Keptn v1 reached EOL December 22, 2023. For more information see https://bit.ly/keptn

Install

In order to evaluate the quality gates and allow self-healing in production, we must set up monitoring to get the needed data and fetch the values for the SLIs that are referenced in an SLO configuration.

Prerequisites

  • Keptn project with at least one deployed service with a /metrics endpoint for Prometheus.

  • Prometheus Monitoring installed in monitoring namespace

    kubectl create namespace monitoring
    helm repo add prometheus-community https://prometheus-community.github.io/helm-charts
    helm install prometheus prometheus-community/prometheus --namespace monitoring
    
  • The prometheus-service (which will be deployed later) needs access to the Prometheus instance. By default it uses the Prometheus instance running on the same Kubernetes cluster as Keptn control-plane, in the monitoring namespace. If you are using another, external Prometheus instance, create a secret containing the user, password, and url. The secret must have the following format (please note the double-space indentation):

    user: username
    password: ***
    url: http://prometheus-service.monitoring.svc.cluster.local:8080

If this information is stored in a file, e.g. prometheus-creds.yaml, the secret can be created with the following command. Please note that there is a naming convention for the secret because this can be configured per project. Thus, the secret must have the name prometheus-credentials-<project>. Do not forget to replace the <project> placeholder with the name of your project:

kubectl create secret -n keptn generic prometheus-credentials-<project> --from-file=prometheus-credentials=./prometheus-creds.yaml

For more details, see the README for prometheus-service.

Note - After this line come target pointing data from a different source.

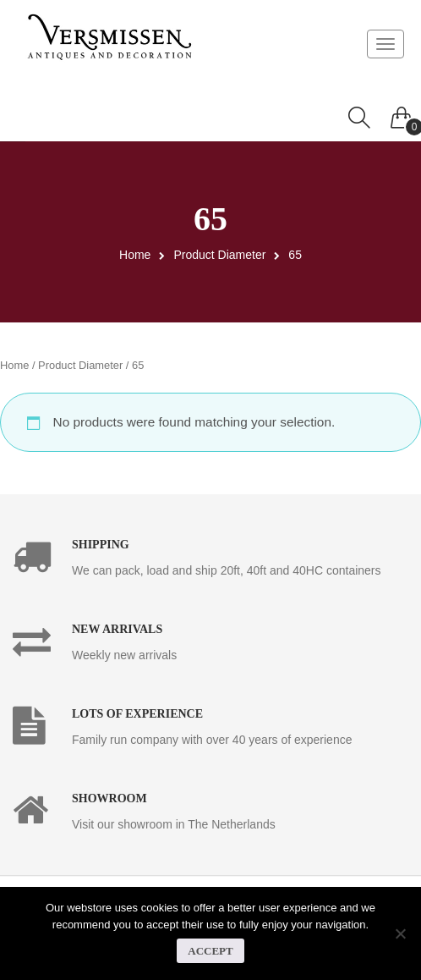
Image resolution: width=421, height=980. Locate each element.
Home (134, 255)
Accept (210, 950)
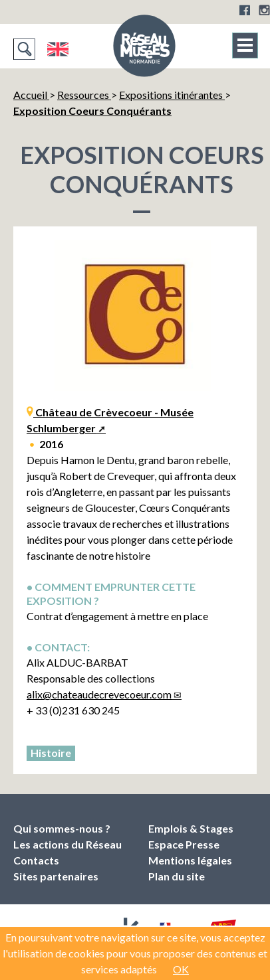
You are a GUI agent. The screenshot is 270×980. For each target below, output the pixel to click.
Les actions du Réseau (67, 844)
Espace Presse (184, 844)
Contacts (36, 860)
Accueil (31, 94)
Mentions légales (190, 860)
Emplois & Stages (191, 828)
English (57, 49)
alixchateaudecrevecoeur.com (99, 694)
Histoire (51, 752)
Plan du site (176, 876)
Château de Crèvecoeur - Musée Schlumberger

Set up Prometheus Keptn integration

Execute the following steps to install prometheus-service

  • Install prometheus-service in keptn namespace
helm upgrade --install -n keptn prometheus-service https://github.com/keptn-contrib/prometheus-service/releases/download/0.8.0/prometheus-service-0.8.0.tgz --reuse-values
  • Install Role and RoleBinding to permit the prometheus-service for performing operations in the Prometheus installed namespace:
kubectl -n monitoring apply -f https://raw.githubusercontent.com/keptn-contrib/prometheus-service/0.8.0/deploy/role.yaml
  • Execute the following command which performs:
    • an update of the Prometheus configuration to add scrape jobs for the service in the specified Keptn project
    • the defintion of alert rules based on the SLO configuration of that service in the various stages. Please note: If no SLO is available in a stage, no alert rule will be created. Besides, the alert will be firing after monitoring a violation of the SLO for more than 10 minutes.
keptn configure monitoring prometheus --project=sockshop --service=carts

Verify Prometheus setup in your cluster

  • To verify that the Prometheus scrape jobs are correctly set up, you can access Prometheus by enabling port-forwarding for the prometheus-server:
kubectl -n monitoring port-forward svc/prometheus-server 8080:80

Prometheus is then available on localhost:8080/targets where you can see the targets for the service.

Prometheus Targets

Configure custom Prometheus SLIs

To tell the prometheus-service how to acquire the values of an SLI, the correct query needs to be configured. This is done by adding an SLI configuration to a project, stage, or service using the add-resource command. The resource identifier must be prometheus/sli.yaml.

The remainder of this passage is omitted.